Goal of the exercise.
Identify and copy all lines of the material where the string "size" is found.

Records provided.
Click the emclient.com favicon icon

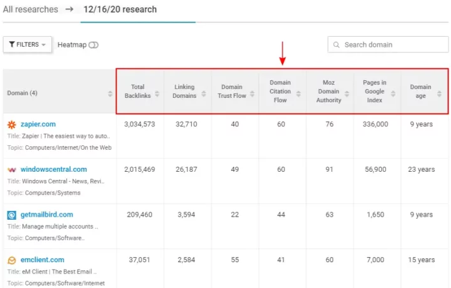tap(11, 260)
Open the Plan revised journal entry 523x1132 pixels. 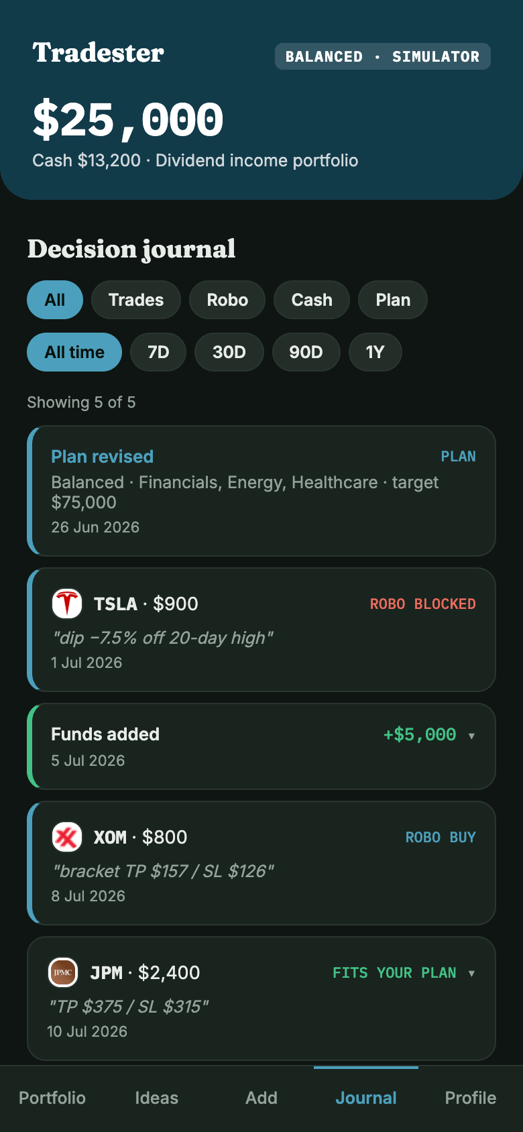point(262,491)
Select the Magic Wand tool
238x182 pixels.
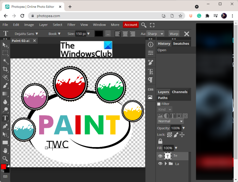click(x=5, y=61)
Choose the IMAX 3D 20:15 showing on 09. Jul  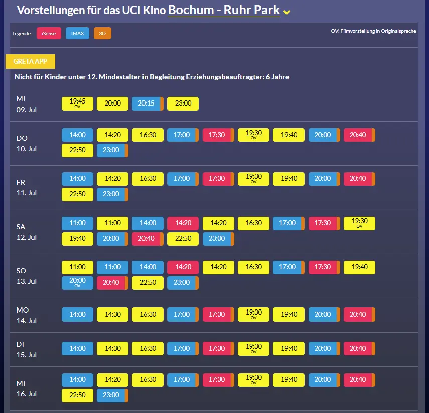coord(148,104)
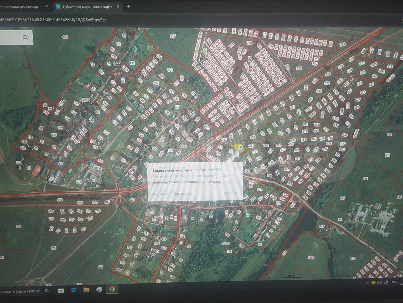Screen dimensions: 403x303
Task: Click the Windows taskbar search box
Action: pos(20,291)
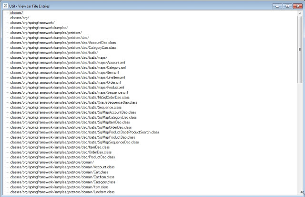Select the maps/LineItem.xml entry
The width and height of the screenshot is (305, 197).
coord(67,77)
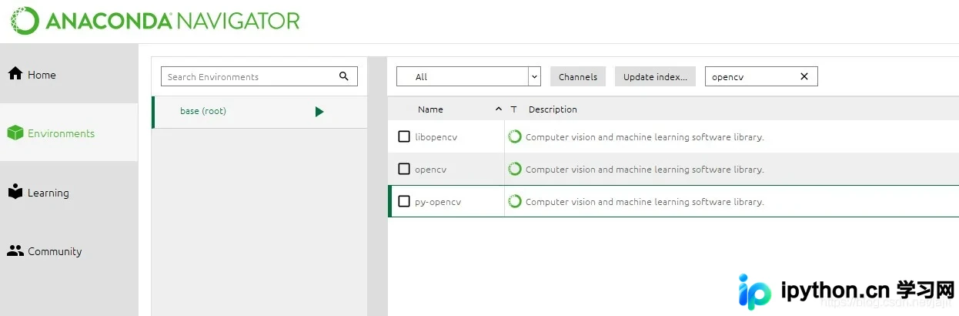This screenshot has height=316, width=959.
Task: Open the Learning book icon
Action: click(x=15, y=192)
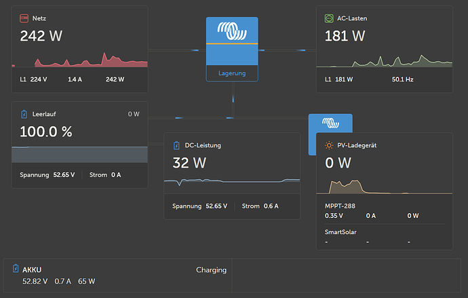Open the SmartSolar charger entry
Image resolution: width=468 pixels, height=298 pixels.
pyautogui.click(x=342, y=231)
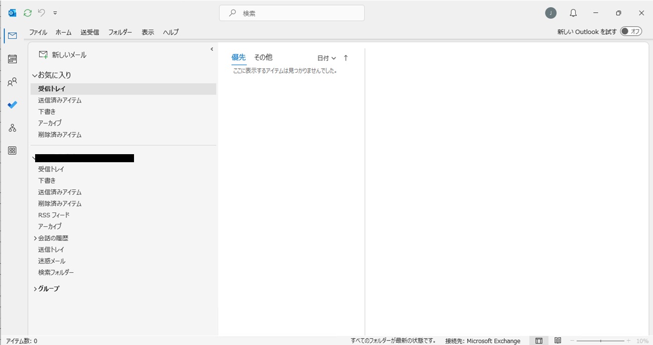Open the More Apps grid icon
653x345 pixels.
pos(13,151)
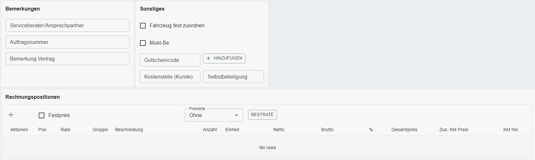535x160 pixels.
Task: Sort by the Netto column header
Action: click(278, 130)
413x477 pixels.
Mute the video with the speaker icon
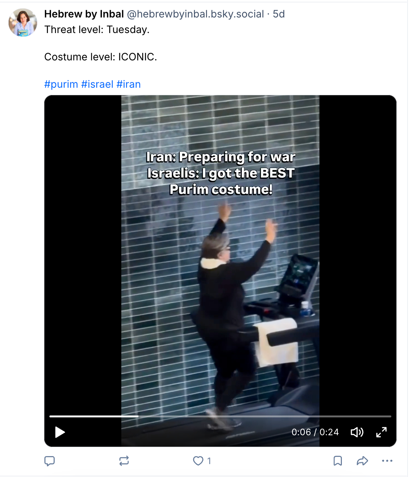[x=357, y=432]
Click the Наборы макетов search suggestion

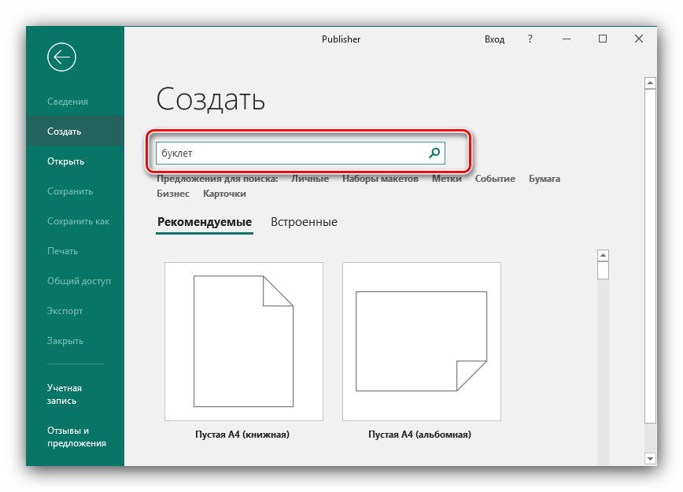point(380,179)
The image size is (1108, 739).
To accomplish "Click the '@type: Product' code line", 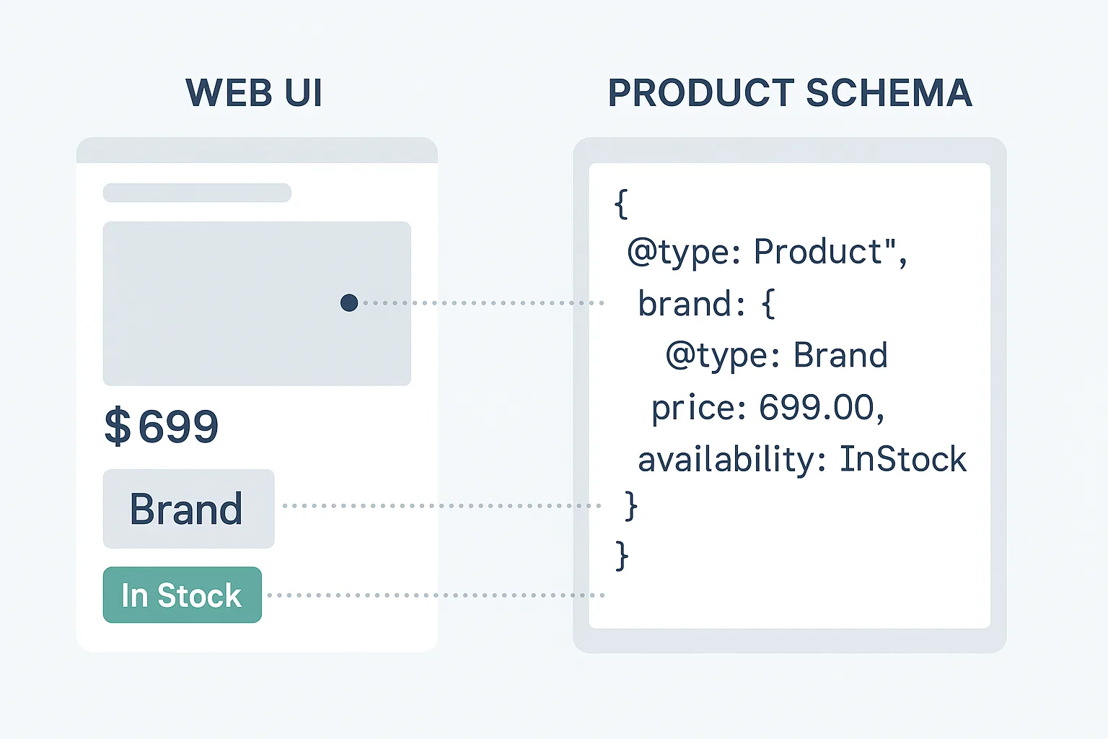I will click(767, 253).
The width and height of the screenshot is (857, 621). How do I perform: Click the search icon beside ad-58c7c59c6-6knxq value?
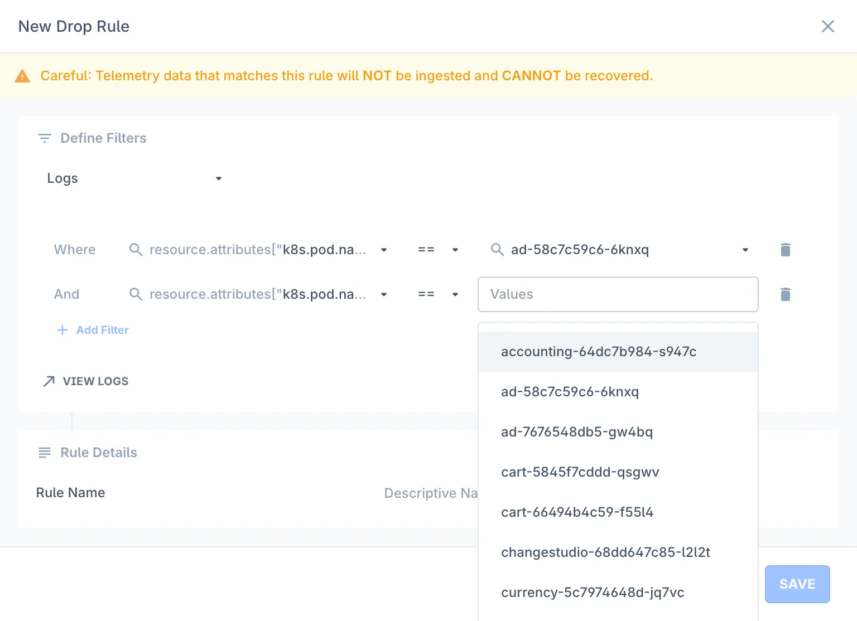[497, 249]
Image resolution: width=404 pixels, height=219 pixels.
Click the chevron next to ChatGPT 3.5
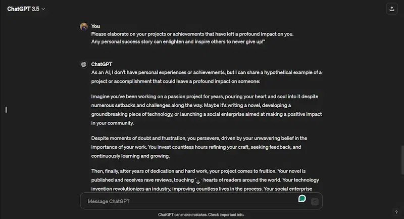43,9
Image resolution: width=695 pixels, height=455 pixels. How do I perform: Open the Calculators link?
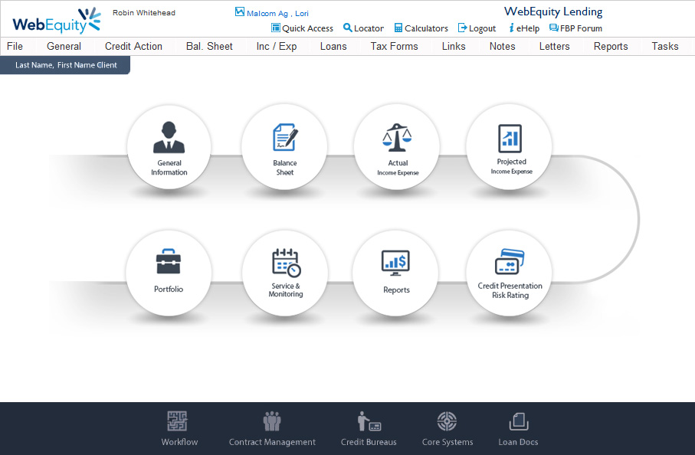point(421,28)
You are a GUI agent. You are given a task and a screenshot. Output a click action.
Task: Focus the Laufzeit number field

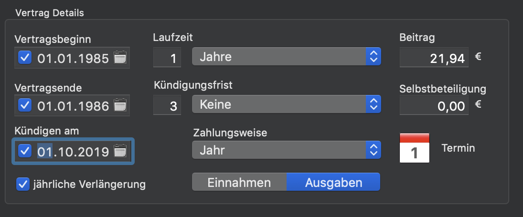pyautogui.click(x=167, y=58)
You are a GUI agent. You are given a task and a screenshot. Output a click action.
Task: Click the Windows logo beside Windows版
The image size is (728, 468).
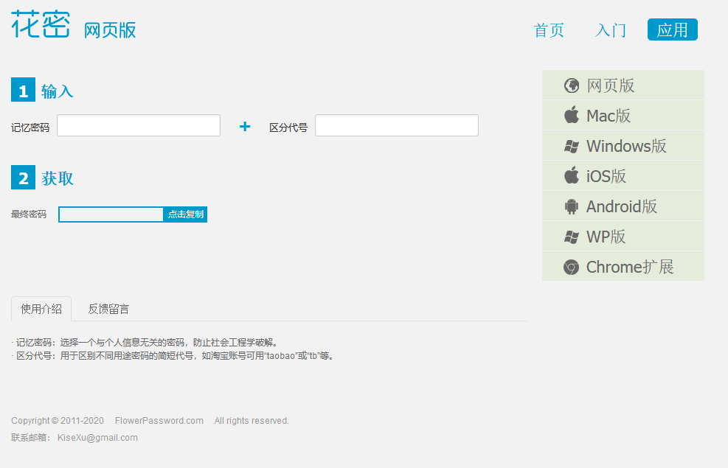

Response to the exercise.
The image size is (1108, 739).
The image size is (728, 468).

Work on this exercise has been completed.